(Data items)
# # # # #

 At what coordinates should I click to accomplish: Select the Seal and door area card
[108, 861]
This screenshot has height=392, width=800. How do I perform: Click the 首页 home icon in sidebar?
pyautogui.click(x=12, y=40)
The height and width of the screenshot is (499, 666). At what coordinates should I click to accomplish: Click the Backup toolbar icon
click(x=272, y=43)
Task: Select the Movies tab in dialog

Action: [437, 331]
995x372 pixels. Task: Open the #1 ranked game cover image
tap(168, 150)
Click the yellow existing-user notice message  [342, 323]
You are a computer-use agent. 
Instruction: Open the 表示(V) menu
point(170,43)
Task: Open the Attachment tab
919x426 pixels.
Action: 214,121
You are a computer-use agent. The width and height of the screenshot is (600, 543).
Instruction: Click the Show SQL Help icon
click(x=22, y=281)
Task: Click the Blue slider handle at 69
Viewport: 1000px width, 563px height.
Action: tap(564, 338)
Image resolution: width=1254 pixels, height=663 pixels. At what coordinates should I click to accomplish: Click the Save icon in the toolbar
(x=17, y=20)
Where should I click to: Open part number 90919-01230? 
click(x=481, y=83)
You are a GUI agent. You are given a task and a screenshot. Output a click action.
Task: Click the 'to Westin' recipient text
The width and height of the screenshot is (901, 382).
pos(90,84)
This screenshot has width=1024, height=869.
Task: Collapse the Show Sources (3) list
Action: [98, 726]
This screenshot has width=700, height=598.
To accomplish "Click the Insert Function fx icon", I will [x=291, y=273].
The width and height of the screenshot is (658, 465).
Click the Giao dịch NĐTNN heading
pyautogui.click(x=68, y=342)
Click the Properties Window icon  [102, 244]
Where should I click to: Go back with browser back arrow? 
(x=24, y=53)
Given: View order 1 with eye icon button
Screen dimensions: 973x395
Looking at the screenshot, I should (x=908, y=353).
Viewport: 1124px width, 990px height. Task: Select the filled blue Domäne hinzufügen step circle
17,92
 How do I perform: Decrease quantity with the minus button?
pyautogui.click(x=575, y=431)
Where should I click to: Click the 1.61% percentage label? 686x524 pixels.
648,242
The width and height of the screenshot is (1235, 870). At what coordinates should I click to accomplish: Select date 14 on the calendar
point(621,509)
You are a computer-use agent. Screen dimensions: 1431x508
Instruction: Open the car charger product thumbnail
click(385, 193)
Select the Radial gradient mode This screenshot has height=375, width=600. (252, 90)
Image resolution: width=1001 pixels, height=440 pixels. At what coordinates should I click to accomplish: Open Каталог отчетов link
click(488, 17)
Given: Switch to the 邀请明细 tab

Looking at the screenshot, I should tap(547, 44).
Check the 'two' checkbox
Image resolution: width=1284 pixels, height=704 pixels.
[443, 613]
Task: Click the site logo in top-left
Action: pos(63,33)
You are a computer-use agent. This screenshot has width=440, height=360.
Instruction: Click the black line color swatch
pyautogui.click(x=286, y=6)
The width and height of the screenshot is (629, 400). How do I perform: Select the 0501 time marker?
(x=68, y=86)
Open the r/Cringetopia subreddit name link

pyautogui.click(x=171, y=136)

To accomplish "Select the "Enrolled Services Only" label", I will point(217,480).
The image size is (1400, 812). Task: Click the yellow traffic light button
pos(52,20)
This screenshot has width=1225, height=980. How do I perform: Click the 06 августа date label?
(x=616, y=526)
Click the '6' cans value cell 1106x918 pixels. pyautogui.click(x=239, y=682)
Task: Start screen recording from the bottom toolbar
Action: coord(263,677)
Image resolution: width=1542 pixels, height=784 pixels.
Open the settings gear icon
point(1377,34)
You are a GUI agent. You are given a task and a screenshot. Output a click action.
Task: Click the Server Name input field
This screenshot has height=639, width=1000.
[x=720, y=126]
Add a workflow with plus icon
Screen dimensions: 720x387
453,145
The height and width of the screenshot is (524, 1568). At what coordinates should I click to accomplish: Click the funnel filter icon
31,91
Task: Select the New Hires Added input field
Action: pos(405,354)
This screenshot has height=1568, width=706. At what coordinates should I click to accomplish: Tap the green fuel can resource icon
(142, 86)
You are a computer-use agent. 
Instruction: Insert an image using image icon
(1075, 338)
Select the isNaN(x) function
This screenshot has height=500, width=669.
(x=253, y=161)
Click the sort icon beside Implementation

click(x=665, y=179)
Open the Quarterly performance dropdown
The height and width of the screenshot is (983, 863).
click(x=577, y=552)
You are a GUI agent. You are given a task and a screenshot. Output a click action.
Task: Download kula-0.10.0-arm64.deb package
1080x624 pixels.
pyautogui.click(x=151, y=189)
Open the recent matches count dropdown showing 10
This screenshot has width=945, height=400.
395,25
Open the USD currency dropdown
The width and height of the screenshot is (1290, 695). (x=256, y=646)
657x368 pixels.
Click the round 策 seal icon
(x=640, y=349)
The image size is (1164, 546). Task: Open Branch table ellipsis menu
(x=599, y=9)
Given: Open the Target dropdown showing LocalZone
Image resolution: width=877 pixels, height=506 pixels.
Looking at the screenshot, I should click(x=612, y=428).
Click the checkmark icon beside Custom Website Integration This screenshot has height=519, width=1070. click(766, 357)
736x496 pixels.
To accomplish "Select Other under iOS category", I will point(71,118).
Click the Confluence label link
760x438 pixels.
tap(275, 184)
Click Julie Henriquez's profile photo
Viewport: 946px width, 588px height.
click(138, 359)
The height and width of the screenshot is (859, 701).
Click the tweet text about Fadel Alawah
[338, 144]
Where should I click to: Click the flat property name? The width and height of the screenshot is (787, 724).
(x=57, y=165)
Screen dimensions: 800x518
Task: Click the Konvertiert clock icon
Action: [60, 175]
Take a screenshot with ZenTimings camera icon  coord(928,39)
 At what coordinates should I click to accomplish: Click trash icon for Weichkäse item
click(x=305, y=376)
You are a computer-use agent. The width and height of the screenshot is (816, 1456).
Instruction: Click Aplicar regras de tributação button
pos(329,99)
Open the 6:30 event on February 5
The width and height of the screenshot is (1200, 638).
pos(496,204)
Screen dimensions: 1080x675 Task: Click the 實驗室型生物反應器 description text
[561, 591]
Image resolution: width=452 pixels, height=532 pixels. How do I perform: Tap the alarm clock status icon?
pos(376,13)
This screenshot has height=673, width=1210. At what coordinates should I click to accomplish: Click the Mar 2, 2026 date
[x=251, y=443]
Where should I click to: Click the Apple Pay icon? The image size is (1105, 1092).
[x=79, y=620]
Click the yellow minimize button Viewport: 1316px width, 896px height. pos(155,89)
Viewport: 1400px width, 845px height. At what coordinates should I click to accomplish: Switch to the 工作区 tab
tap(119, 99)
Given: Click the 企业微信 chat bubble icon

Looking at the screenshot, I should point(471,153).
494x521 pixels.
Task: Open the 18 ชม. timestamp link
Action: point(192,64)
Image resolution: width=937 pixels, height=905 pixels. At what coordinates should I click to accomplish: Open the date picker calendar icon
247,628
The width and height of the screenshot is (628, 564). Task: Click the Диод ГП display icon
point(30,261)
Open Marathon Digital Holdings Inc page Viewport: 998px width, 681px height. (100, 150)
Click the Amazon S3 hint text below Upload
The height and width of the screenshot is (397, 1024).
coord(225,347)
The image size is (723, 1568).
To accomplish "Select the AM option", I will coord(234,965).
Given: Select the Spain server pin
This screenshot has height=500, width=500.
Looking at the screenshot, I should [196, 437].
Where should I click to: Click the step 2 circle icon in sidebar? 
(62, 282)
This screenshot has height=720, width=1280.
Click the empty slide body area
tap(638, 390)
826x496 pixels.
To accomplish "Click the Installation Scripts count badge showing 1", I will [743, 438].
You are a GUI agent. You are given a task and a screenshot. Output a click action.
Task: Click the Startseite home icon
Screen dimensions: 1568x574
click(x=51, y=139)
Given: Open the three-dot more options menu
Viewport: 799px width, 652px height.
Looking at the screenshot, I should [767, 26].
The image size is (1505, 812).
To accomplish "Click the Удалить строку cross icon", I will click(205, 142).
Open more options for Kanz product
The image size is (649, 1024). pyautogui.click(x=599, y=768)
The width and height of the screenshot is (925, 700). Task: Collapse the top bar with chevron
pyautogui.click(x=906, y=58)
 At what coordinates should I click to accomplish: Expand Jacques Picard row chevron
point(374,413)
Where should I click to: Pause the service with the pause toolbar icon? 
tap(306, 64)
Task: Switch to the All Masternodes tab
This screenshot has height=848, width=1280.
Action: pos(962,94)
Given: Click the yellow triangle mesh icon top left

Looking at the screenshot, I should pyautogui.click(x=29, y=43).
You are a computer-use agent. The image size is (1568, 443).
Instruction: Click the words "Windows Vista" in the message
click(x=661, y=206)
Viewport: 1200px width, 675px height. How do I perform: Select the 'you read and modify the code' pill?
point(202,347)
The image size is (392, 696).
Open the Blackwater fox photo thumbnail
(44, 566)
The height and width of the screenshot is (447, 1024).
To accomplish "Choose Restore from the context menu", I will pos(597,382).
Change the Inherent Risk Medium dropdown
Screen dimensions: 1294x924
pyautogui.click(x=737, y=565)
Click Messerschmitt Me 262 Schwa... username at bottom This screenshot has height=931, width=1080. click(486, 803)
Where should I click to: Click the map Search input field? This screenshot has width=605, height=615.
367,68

# # # # #

■ **HOW TO COMPLETE THIS TASK**
What is needed is a word-for-word copy of the records above, from the first line through the line that contains "Task: Click the Blue slider handle at 69".

■ **SOLUTION TO THE PROBLEM**
 At what coordinates should I click to accomplish: Select the Seal and door area card
[108, 861]
This screenshot has height=392, width=800. How do I perform: Click the 首页 home icon in sidebar?
pyautogui.click(x=12, y=40)
The height and width of the screenshot is (499, 666). At what coordinates should I click to accomplish: Click the Backup toolbar icon
click(x=272, y=43)
Task: Select the Movies tab in dialog

Action: [437, 331]
995x372 pixels. Task: Open the #1 ranked game cover image
tap(168, 150)
Click the yellow existing-user notice message  [342, 323]
You are a computer-use agent. 
Instruction: Open the 表示(V) menu
point(170,43)
Task: Open the Attachment tab
919x426 pixels.
Action: 214,121
You are a computer-use agent. The width and height of the screenshot is (600, 543).
Instruction: Click the Show SQL Help icon
click(x=22, y=281)
Task: Click the Blue slider handle at 69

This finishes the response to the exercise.